## TASK DETAILS
Would you please copy out each entry exactly?

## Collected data
BEGIN
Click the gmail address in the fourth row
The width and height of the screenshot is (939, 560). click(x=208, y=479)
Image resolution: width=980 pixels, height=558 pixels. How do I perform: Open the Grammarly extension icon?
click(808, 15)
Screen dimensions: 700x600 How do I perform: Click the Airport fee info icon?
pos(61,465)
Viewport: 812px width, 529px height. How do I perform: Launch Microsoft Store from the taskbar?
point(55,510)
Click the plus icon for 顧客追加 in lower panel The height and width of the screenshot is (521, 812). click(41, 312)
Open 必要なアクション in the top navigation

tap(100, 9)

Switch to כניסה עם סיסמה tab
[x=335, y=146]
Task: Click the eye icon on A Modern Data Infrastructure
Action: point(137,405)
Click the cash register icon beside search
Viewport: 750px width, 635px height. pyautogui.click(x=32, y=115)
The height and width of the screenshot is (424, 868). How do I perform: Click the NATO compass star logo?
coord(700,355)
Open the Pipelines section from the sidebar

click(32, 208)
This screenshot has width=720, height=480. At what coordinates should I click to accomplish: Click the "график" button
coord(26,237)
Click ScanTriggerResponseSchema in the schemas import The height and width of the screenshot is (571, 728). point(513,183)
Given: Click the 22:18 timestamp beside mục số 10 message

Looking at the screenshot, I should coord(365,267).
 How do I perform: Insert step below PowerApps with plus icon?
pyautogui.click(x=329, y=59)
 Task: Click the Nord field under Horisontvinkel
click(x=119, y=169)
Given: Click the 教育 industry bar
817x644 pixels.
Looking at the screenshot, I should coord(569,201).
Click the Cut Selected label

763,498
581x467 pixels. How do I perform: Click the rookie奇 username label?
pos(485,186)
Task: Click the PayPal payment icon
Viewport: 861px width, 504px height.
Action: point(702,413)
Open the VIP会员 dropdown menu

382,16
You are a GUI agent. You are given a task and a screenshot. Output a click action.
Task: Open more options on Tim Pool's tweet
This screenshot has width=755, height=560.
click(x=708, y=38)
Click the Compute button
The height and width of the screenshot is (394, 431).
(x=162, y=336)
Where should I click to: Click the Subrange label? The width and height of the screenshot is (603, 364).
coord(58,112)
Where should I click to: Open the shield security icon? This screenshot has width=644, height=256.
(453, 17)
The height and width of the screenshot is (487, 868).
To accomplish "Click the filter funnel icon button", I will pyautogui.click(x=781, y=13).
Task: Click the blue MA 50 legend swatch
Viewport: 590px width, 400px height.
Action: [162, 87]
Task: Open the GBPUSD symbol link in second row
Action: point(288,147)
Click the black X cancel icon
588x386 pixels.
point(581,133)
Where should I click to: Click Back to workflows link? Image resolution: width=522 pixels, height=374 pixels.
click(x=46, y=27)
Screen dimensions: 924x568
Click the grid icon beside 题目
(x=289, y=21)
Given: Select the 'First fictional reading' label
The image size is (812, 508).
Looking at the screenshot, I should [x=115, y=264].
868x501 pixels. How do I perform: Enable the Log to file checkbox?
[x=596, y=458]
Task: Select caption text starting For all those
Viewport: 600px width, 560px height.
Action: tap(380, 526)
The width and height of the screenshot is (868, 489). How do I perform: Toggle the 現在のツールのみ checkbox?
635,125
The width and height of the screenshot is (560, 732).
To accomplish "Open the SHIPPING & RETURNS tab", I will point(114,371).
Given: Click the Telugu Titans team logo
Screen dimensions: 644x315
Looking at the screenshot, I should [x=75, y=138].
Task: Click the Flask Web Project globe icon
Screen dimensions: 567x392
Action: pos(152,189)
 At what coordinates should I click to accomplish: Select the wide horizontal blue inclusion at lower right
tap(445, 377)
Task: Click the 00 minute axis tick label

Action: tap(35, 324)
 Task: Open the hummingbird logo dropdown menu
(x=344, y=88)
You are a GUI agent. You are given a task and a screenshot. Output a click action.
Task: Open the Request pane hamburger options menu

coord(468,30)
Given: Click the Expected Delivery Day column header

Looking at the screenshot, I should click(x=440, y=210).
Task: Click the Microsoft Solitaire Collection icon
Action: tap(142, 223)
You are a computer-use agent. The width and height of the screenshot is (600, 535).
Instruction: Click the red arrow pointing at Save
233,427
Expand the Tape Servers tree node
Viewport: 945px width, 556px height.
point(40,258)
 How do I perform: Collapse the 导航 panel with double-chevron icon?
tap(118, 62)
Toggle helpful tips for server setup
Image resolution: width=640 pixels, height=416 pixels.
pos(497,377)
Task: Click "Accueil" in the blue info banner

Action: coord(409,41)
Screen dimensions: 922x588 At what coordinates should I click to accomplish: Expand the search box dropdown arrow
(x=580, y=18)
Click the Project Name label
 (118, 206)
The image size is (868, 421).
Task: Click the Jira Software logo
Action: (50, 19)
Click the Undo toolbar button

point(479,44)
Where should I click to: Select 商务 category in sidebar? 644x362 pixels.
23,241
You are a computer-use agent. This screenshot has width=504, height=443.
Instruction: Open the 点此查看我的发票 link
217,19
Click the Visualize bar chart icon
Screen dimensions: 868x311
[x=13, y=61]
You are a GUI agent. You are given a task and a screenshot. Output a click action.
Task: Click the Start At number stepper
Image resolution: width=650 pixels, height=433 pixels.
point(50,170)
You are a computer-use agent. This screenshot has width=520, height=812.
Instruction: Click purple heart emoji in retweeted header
END
## YOUR RESPONSE
Click the gmail address in the fourth row
The width and height of the screenshot is (939, 560). click(x=208, y=479)
Image resolution: width=980 pixels, height=558 pixels. How do I perform: Open the Grammarly extension icon?
click(808, 15)
Screen dimensions: 700x600 How do I perform: Click the Airport fee info icon?
pos(61,465)
Viewport: 812px width, 529px height. How do I perform: Launch Microsoft Store from the taskbar?
point(55,510)
Click the plus icon for 顧客追加 in lower panel The height and width of the screenshot is (521, 812). click(41, 312)
Open 必要なアクション in the top navigation

tap(100, 9)

Switch to כניסה עם סיסמה tab
[x=335, y=146]
Task: Click the eye icon on A Modern Data Infrastructure
Action: point(137,405)
Click the cash register icon beside search
Viewport: 750px width, 635px height. pyautogui.click(x=32, y=115)
The height and width of the screenshot is (424, 868). How do I perform: Click the NATO compass star logo?
coord(700,355)
Open the Pipelines section from the sidebar

click(32, 208)
This screenshot has width=720, height=480. At what coordinates should I click to accomplish: Click the "график" button
coord(26,237)
Click ScanTriggerResponseSchema in the schemas import The height and width of the screenshot is (571, 728). point(513,183)
Given: Click the 22:18 timestamp beside mục số 10 message

Looking at the screenshot, I should coord(365,267).
 How do I perform: Insert step below PowerApps with plus icon?
pyautogui.click(x=329, y=59)
 Task: Click the Nord field under Horisontvinkel
click(x=119, y=169)
Given: Click the 教育 industry bar
817x644 pixels.
Looking at the screenshot, I should coord(569,201).
Click the Cut Selected label

763,498
581x467 pixels. How do I perform: Click the rookie奇 username label?
pos(485,186)
Task: Click the PayPal payment icon
Viewport: 861px width, 504px height.
Action: point(702,413)
Open the VIP会员 dropdown menu

382,16
You are a GUI agent. You are given a task and a screenshot. Output a click action.
Task: Open more options on Tim Pool's tweet
This screenshot has width=755, height=560.
click(x=708, y=38)
Click the Compute button
The height and width of the screenshot is (394, 431).
(x=162, y=336)
Where should I click to: Click the Subrange label? The width and height of the screenshot is (603, 364).
coord(58,112)
Where should I click to: Open the shield security icon? This screenshot has width=644, height=256.
(453, 17)
The height and width of the screenshot is (487, 868).
To accomplish "Click the filter funnel icon button", I will pyautogui.click(x=781, y=13).
Task: Click the blue MA 50 legend swatch
Viewport: 590px width, 400px height.
Action: [162, 87]
Task: Open the GBPUSD symbol link in second row
Action: point(288,147)
Click the black X cancel icon
588x386 pixels.
point(581,133)
Where should I click to: Click Back to workflows link? Image resolution: width=522 pixels, height=374 pixels.
click(x=46, y=27)
Screen dimensions: 924x568
Click the grid icon beside 题目
(x=289, y=21)
Given: Select the 'First fictional reading' label
The image size is (812, 508).
Looking at the screenshot, I should [x=115, y=264].
868x501 pixels. How do I perform: Enable the Log to file checkbox?
[x=596, y=458]
Task: Select caption text starting For all those
Viewport: 600px width, 560px height.
Action: tap(380, 526)
The width and height of the screenshot is (868, 489). How do I perform: Toggle the 現在のツールのみ checkbox?
635,125
The width and height of the screenshot is (560, 732).
To accomplish "Open the SHIPPING & RETURNS tab", I will point(114,371).
Given: Click the Telugu Titans team logo
Screen dimensions: 644x315
Looking at the screenshot, I should [x=75, y=138].
Task: Click the Flask Web Project globe icon
Screen dimensions: 567x392
Action: pos(152,189)
 At what coordinates should I click to accomplish: Select the wide horizontal blue inclusion at lower right
tap(445, 377)
Task: Click the 00 minute axis tick label

Action: tap(35, 324)
 Task: Open the hummingbird logo dropdown menu
(x=344, y=88)
You are a GUI agent. You are given a task and a screenshot. Output a click action.
Task: Open the Request pane hamburger options menu

coord(468,30)
Given: Click the Expected Delivery Day column header

Looking at the screenshot, I should click(x=440, y=210).
Task: Click the Microsoft Solitaire Collection icon
Action: tap(142, 223)
You are a computer-use agent. The width and height of the screenshot is (600, 535).
Instruction: Click the red arrow pointing at Save
233,427
Expand the Tape Servers tree node
Viewport: 945px width, 556px height.
point(40,258)
 How do I perform: Collapse the 导航 panel with double-chevron icon?
tap(118, 62)
Toggle helpful tips for server setup
Image resolution: width=640 pixels, height=416 pixels.
pos(497,377)
Task: Click "Accueil" in the blue info banner

Action: coord(409,41)
Screen dimensions: 922x588 At what coordinates should I click to accomplish: Expand the search box dropdown arrow
(x=580, y=18)
Click the Project Name label
 (118, 206)
The image size is (868, 421).
Task: Click the Jira Software logo
Action: (50, 19)
Click the Undo toolbar button

point(479,44)
Where should I click to: Select 商务 category in sidebar? 644x362 pixels.
23,241
You are a computer-use agent. This screenshot has width=504, height=443.
Instruction: Open the 点此查看我的发票 link
217,19
Click the Visualize bar chart icon
Screen dimensions: 868x311
[x=13, y=61]
You are a GUI agent. You are given a task and a screenshot. Output a click action.
Task: Click the Start At number stepper
Image resolution: width=650 pixels, height=433 pixels.
point(50,170)
You are a computer-use agent. This screenshot has width=520, height=812.
Instruction: Click purple heart emoji in retweeted header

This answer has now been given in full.